Choice of Spinal Interbody Fusion Cage Material and Design Influences Subsidence and Osseointegration Performance

Abstract

The objective of the study was to quantify the effect of cage material (titanium-alloy vs. polyetheretherketone or PEEK) and design (porous vs. solid) on subsidence and osseointegration. Three lateral cages (solid PEEK, solid titanium, and 3-dimension-printed porous titanium cages) were evaluated for cage stiffness, subsidence compression stiffness, and dynamic subsidence displacement under simulated postoperative spine loading. Dowel-shaped implants made of grit-blasted solid titanium alloy (solid titanium) and porous titanium were fabricated using commercially available processes.
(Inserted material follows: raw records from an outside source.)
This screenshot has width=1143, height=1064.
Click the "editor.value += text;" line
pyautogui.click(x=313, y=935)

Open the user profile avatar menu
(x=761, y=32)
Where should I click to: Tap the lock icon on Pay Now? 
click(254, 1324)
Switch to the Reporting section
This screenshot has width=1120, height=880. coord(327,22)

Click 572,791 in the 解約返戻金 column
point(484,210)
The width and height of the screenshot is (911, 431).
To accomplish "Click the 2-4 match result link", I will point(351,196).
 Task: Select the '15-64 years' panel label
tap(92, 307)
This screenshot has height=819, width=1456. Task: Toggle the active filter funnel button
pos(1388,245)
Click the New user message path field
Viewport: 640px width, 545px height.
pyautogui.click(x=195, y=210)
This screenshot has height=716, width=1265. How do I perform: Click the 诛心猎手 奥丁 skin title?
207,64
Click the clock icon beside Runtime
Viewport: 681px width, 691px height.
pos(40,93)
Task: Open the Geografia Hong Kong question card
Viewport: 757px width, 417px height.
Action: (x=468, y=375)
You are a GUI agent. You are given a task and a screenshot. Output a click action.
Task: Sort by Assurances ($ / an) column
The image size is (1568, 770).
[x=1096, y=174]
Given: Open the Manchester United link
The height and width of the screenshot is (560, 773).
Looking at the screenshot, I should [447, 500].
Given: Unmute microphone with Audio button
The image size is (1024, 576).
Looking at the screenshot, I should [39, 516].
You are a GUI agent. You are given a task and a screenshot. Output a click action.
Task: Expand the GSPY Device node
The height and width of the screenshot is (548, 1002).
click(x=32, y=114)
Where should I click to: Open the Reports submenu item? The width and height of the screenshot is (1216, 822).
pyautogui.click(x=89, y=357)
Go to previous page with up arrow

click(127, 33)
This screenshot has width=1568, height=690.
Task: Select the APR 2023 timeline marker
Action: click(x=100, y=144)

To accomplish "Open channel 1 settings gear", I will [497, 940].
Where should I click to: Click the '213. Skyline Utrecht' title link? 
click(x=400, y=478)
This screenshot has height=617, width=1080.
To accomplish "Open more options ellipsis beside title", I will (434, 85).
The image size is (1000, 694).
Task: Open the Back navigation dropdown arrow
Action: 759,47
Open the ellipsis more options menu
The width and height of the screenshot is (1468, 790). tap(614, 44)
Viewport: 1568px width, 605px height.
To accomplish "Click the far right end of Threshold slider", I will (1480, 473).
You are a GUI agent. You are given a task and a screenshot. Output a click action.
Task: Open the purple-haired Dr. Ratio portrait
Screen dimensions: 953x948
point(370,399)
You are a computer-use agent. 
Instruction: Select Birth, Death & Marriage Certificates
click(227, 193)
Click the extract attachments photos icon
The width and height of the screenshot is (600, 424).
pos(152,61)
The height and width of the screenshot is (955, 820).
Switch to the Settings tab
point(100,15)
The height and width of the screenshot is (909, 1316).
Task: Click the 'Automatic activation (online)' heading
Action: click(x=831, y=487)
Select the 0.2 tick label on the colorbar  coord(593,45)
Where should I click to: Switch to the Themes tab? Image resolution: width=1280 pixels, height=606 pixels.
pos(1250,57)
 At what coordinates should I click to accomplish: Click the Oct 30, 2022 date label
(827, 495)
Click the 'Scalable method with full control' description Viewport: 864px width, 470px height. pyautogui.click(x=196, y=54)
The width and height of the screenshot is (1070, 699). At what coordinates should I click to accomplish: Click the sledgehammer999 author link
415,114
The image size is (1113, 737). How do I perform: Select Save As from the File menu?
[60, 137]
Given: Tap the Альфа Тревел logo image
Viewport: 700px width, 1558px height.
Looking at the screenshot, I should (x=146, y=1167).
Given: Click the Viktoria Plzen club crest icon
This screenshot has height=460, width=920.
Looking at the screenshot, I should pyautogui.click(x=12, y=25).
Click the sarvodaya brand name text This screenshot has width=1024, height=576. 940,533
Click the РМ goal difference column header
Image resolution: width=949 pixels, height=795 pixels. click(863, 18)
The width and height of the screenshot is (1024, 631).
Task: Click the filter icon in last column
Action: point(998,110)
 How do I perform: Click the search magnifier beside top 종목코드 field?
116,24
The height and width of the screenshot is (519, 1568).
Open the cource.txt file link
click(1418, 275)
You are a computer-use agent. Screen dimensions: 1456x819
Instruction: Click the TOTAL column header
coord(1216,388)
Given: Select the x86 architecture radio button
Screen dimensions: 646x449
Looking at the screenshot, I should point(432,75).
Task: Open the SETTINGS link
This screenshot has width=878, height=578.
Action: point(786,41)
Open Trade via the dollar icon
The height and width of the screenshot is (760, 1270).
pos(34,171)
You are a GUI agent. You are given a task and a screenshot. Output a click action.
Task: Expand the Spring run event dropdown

Samples were processed for mechanical push-out testing and polymethylmethacrylate histology following an established ovine bone implantation model. The solid titanium cage exhibited the greatest stiffness (57.1±0.6kN/mm), followed by the porous titanium cage (40.4±0.3kN/mm) and the solid PEEK cage (37.1±1.2kN/mm). In the clinically relevant dynamic subsidence, the porous titanium cage showed the least amount of subsidence displacement (0.195±0.012mm), significantly less than that of the solid PEEK cage (0.328±0.020mm) and the solid titanium cage (0.538±0.027mm). Bony on-growth was noted histologically on all implant materials; however, only the porous titanium supported bony ingrowth with marked quantities of bone formed within the interconnected pores through 12weeks. Functional differences in osseointegration were noted between groups during push-out testing. The porous titanium showed the highest maximum shear stress at 12weeks and was the only group that demonstrated significant improvement (4-12weeks). The choice of material and design is critical to cage mechanical and biological performances. A porous titanium cage can reduce subsidence risk and generate biological stability through bone on-growth and ingrowth.